_What is expected:_ Down to the last line, restate the records below word for word, dropping every image.

_Material provided:_
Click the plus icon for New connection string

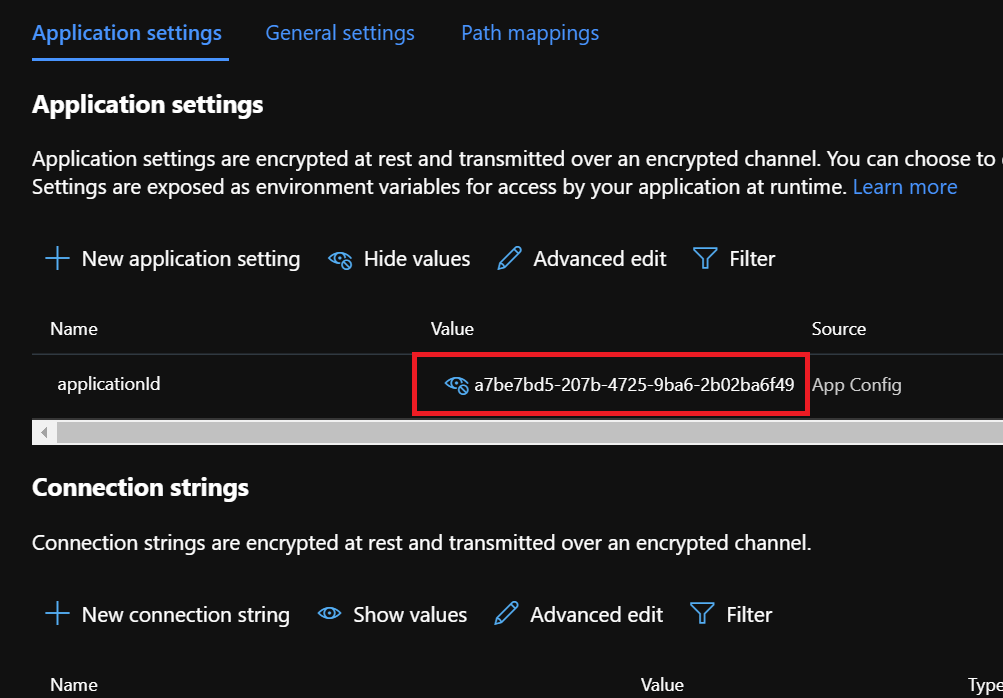pos(58,614)
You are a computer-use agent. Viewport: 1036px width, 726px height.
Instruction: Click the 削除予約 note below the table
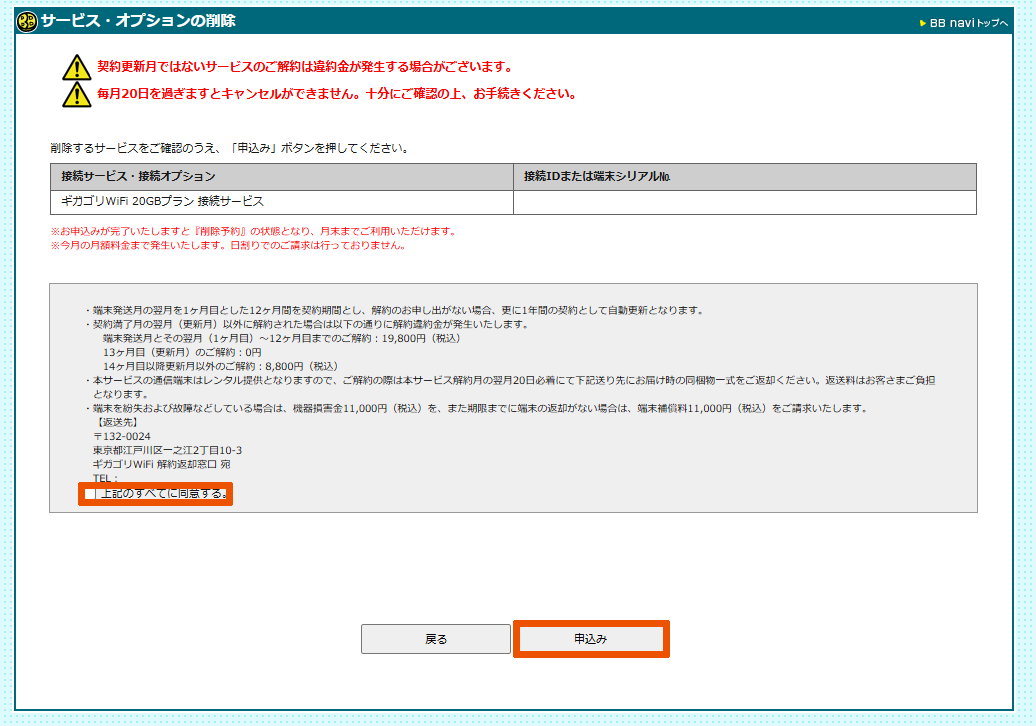(x=253, y=231)
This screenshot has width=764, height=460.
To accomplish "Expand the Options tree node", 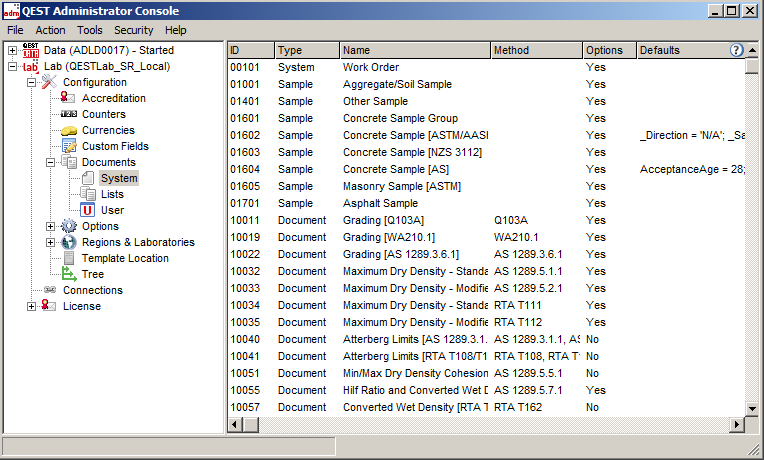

_Written reply:_
Click the plus icon for New connection string

pos(58,614)
You are a computer-use agent. Viewport: 1036px width, 726px height.
Instruction: Click the 削除予約 note below the table
(x=253, y=231)
This screenshot has width=764, height=460.
To accomplish "Expand the Options tree node", 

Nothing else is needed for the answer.